Badan Pusat Statistik (BPS) mencatat, RI mengalami inflasi 3,34 persen secara tahunan di Juni 2026. Angka tersebut diakui Tito masih dalam rentang sasaran yang ditetapkan pemerintah yakni 1,5-3,5 persen. Dia turut mengamini ada kenaikan jika dinilai secara bulanan (month to month).

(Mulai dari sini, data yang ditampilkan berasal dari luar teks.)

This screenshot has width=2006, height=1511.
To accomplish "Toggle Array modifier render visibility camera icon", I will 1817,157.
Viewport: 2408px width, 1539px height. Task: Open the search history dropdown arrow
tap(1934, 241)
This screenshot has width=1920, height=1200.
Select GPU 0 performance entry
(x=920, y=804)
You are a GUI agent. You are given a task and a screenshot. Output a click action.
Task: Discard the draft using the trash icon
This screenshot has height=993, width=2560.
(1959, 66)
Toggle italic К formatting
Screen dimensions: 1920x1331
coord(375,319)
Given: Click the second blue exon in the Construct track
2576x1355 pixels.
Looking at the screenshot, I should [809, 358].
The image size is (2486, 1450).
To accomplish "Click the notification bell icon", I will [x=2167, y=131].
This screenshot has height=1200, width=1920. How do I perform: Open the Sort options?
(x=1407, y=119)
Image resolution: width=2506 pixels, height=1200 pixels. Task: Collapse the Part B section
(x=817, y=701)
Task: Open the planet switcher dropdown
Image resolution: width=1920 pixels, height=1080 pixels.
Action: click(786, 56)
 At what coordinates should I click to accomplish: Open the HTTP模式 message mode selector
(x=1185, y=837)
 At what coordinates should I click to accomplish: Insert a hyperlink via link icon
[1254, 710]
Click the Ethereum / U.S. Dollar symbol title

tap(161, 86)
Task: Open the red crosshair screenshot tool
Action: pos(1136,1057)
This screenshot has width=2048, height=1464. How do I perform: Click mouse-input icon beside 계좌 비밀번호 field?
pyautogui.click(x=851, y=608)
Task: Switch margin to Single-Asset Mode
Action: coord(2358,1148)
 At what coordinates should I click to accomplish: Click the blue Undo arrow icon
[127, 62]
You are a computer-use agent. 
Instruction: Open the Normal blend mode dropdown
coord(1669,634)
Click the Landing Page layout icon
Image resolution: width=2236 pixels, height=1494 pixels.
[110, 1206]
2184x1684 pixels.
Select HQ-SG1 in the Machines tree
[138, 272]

"Memang ada tren naik, dengan penyumbang utamanya adalah sektor transportasi, dan kemudian terutama angkutan udara, mungkin liburan anak-anak kemarin ya, libur sekolah," ujar Tito, ditemui di Kantor Kemenko Perekonomian, Jakarta, Selasa (14/7/2026).
Cari Solusi
Selain itu, ada kontribusi inflasi dari bawang putih, minyak goreng, hingga beras. Dia mengatakan, sejumlah cara tengah diramu untuk menjaga harga stabil di masyarakat sehingga tidak menyumbang inflasi.
"Sekarang lagi dikoordinasikan langkah-langkah untuk menangani masalah angkutan udara. BBM kan jenis bensin di Juli diturunkan harganya, mudah-mudahan akan berpengaruh juga untuk menurunkan inflasi," tuturnya.
Dia menjelaskan, langkah koordinasi dengan Kementerian Perdagangan, Kementerian Pertanian, Badan Pangan Nasional (Bapanas), hingga Perum Bulog.